== Data

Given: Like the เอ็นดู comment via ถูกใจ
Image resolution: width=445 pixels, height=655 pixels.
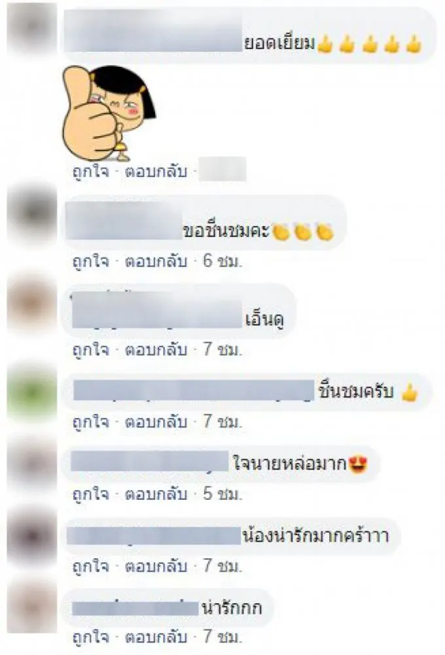Looking at the screenshot, I should [90, 349].
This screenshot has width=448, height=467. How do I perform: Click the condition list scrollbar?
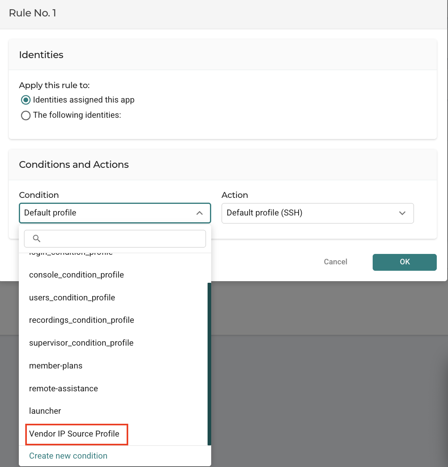click(209, 364)
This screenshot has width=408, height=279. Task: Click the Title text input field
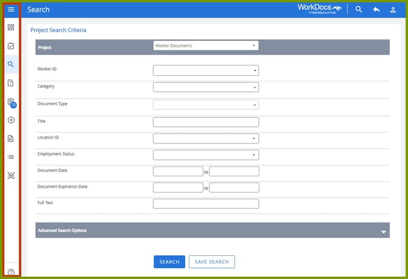(206, 122)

====

What the task requires: Write out the lines above as a JSON list of strings, one string per line, skipping any blank lines. Leave the pictures out.

Correct response:
[
  "Given: Like the เอ็นดู comment via ถูกใจ",
  "Image resolution: width=445 pixels, height=655 pixels.",
  "Looking at the screenshot, I should [90, 349].",
  "This screenshot has width=448, height=467. How do I perform: Click the condition list scrollbar?",
  "click(209, 364)",
  "This screenshot has width=408, height=279. Task: Click the Title text input field",
  "(206, 122)"
]